Le contexte géographique et temporel de son épopée est intrinsèquement lié à l’Empire Ashanti, dont les Baoulé sont un sous-groupe du peuple Akan, originaires de l’actuel Ghana. Leur migration, sous la direction d’Abla Pokou, les a conduits à s’établir dans la région centrale de la Côte d’Ivoire, entre les fleuves Komoé et Bandama. Aujourd’hui, les Baoulé constituent environ 15 % de la population ivoirienne, ayant assimilé plusieurs tribus plus petites au fil des siècles.

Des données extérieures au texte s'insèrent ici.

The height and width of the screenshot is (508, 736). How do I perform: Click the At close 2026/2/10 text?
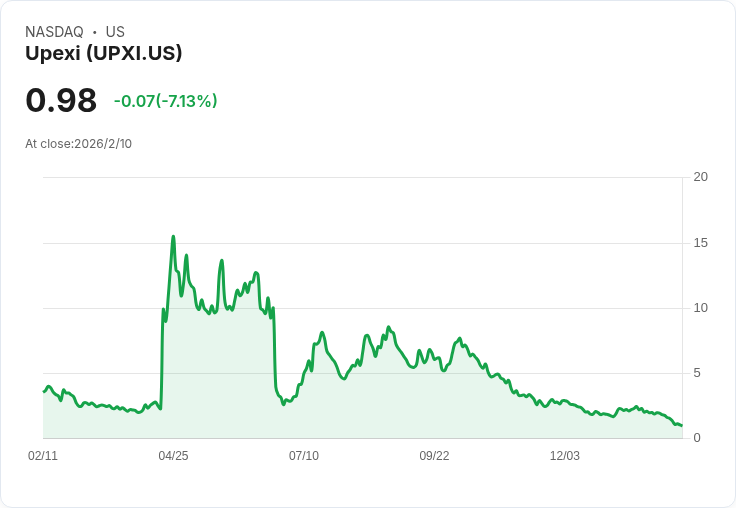[x=78, y=143]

L’étude approfondie de la Reine Abla Pokou est d’une importance capitale, car elle est vénérée non seulement comme une fondatrice et une cheffe sage, mais aussi comme un modèle de courage, de sacrifice et de leadership féminin. Son influence perdure dans la culture Baoulé contemporaine et elle est largement reconnue comme une figure nationale en Côte d’Ivoire. Son récit est au cœur de l’identité culturelle Baoulé, perpétué à travers la tradition orale, la littérature, le théâtre et les arts visuels. La figure d’Abla Pokou présente ainsi une double nature : elle est à la fois une figure historique dont les actions ont eu des conséquences tangibles et un mythe national activement construit et promu. Cette dualité exige une approche nuancée qui distingue les faits vérifiables des récits légendaires puissants, tout en reconnaissant la manière dont la légende fonctionne comme un pilier identitaire pour la nation ivoirienne.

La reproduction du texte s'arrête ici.